(Saved entries)
___
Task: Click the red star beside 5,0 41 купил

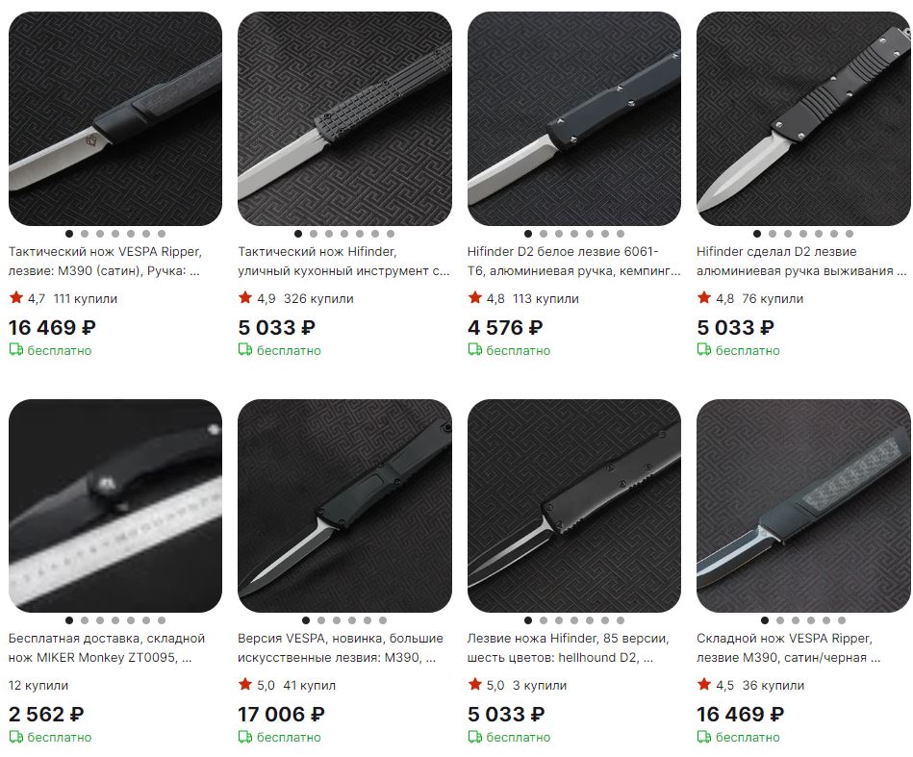Action: (x=245, y=684)
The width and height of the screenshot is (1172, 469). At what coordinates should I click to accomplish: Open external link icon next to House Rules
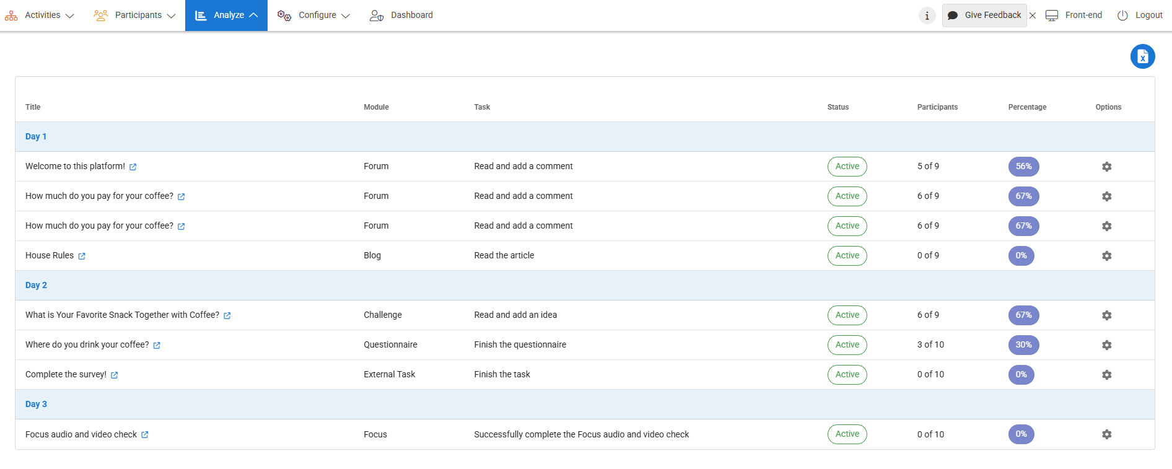[82, 256]
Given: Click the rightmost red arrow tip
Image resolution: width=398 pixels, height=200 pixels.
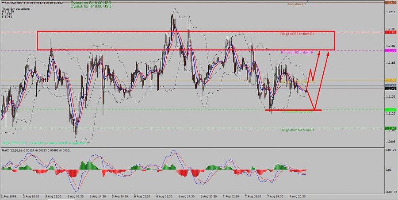Looking at the screenshot, I should point(329,53).
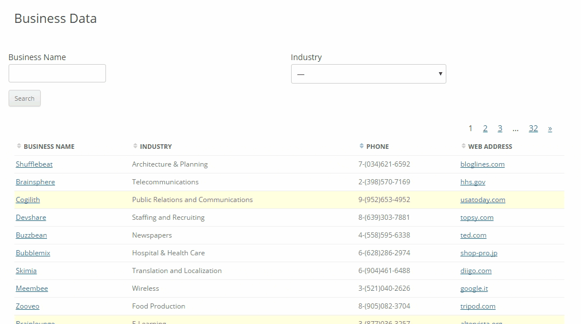This screenshot has height=324, width=581.
Task: Toggle sort icon beside Web Address header
Action: tap(464, 146)
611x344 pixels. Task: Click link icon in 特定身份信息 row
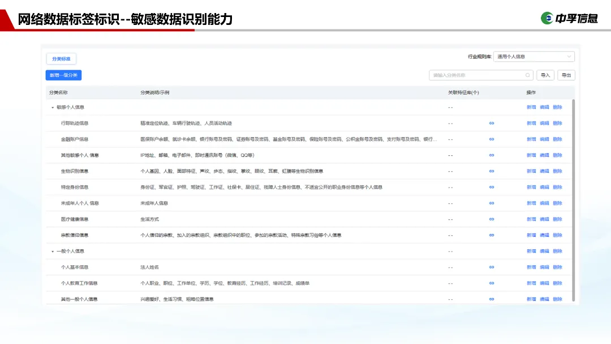click(492, 187)
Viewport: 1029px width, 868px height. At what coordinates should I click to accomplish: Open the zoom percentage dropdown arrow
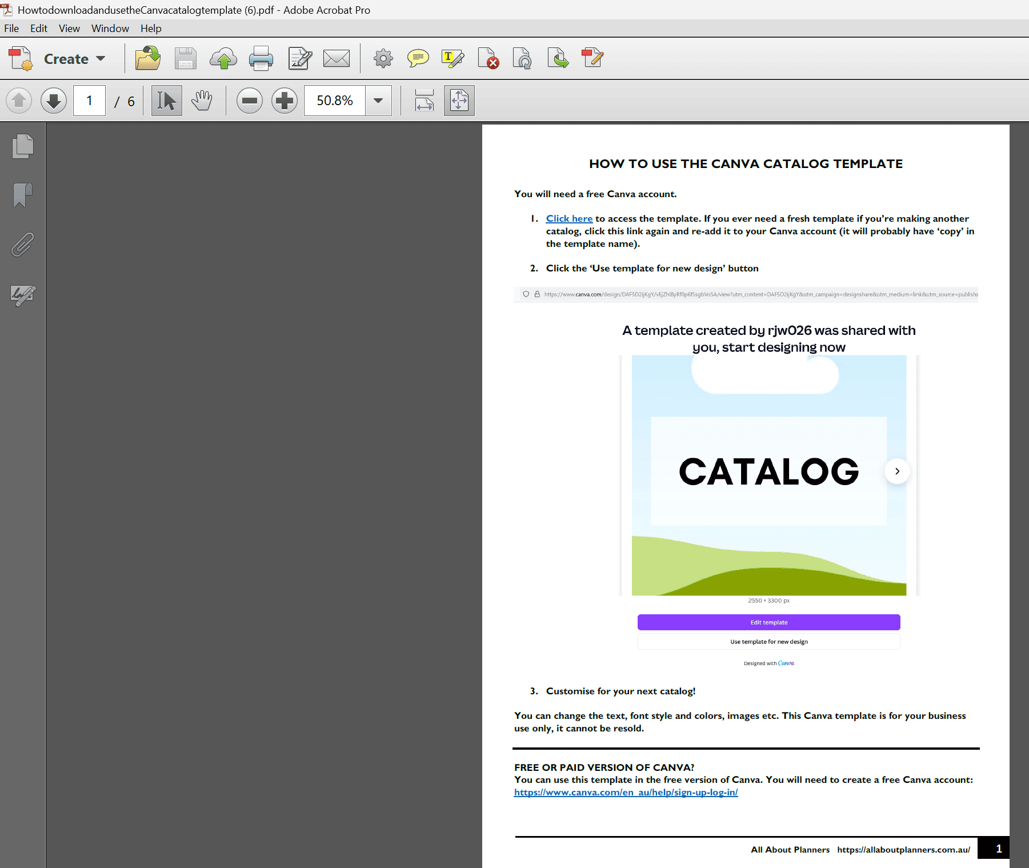[x=378, y=101]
___
- _Exercise details_: Your answer must be an exact copy of the lines from the one with "Given: Click the rightmost red arrow tip" through the final line of the data, both included, without any pictures.

- _The completed task_:
Given: Click the rightmost red arrow tip
Image resolution: width=398 pixels, height=200 pixels.
Looking at the screenshot, I should point(329,53).
This screenshot has height=324, width=581.
Task: Toggle sort icon beside Web Address header
Action: tap(464, 146)
611x344 pixels. Task: Click link icon in 特定身份信息 row
click(492, 187)
Viewport: 1029px width, 868px height. At what coordinates should I click to accomplish: Open the zoom percentage dropdown arrow
[x=378, y=101]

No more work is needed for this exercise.